**PROMPT 1**.
In the Mary Martin tribute, which song made her a star?
**PROMPT 2**.
Decide whether each statement agrees with the Mary Martin tribute, answering yes or no and quoting the deciding words: (a) Mary Martin was born in Weatherford, Texas. (b) Peter Pan was a Broadway hit in 1954. (c) Her part in Leave It to Me suited her usual type.
**PROMPT 3**.
Please carry on the Mary Martin tribute, starting right after its final sentence.

**EXCERPT**.
————

Mary Martin's Broadway legacy -- A tribute to one of musical theater's biggest stars
Mary Martin’s Broadway legacy
Throughout the four decades that she graced the Broadway stage, Mary Martin, who died of cancer Nov. 3 at age 76, never lost her rosy-cheeked innocence or her zip. Born in Weatherford, Tex., the big-eyed country girl was cast wildly against type in Cole Porter’s Leave It to Me back in 1938 — and her sweet-voiced rendition of the racy ”My Heart Belongs to Daddy” made her a star. She went on to define several of the musical theater’s classic roles: Maria von Trapp in The Sound of Music, Nellie Forbush in South Pacific, and, of course, the spritely hero of Peter Pan, a 1954 Broadway flop that became a children’s classic when it was televised in 1955.

————

**DATASET SECTION**.
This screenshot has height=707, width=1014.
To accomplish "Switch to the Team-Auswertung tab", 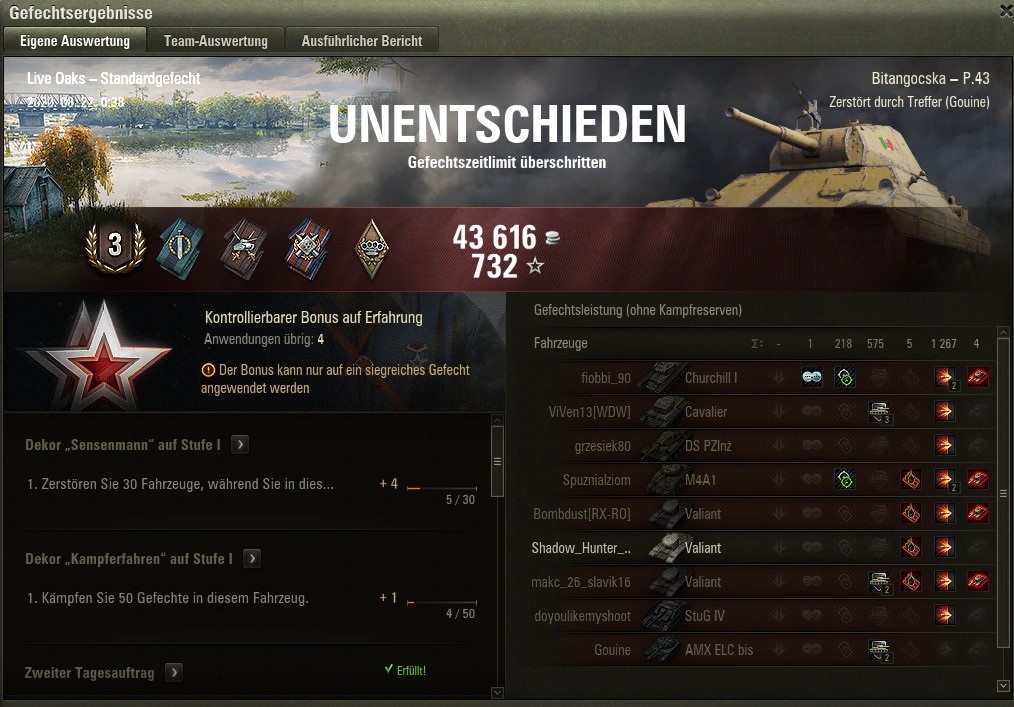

————

**ANSWER BOX 1**.
Her sweet-voiced rendition of the racy "My Heart Belongs to Daddy" in Cole Porter's Leave It to Me (1938) made her a star.

**ANSWER BOX 2**.
(a) Yes: "Born in Weatherford, Tex."
(b) No: "a 1954 Broadway flop that became a children’s classic when it was televised in 1955"
(c) No: "was cast wildly against type in Cole Porter’s Leave It to Me back in 1938"

**ANSWER BOX 3**.
Released on video by Goodtimes this year, Peter Pan is one of the few Martin performances that are preserved for posterity. While her Broadway recordings are easy to find — Peter Pan and I Do! I Do! were recently reissued by RCA Victor — some know her mainly as ”J.R.’s mom”: Larry Hagman is one of her two children. The shrinkage of her fame didn’t bother her a bit. At age 70, one year after suffering two broken ribs and a collapsed lung in a taxi crash, the irrepressible Martin once more donned her Peter Pan costume to sail from the third balcony over the audience at a San Francisco theater benefit. ”And I flew!” she recalled last December. ”Oh, it was a bash.”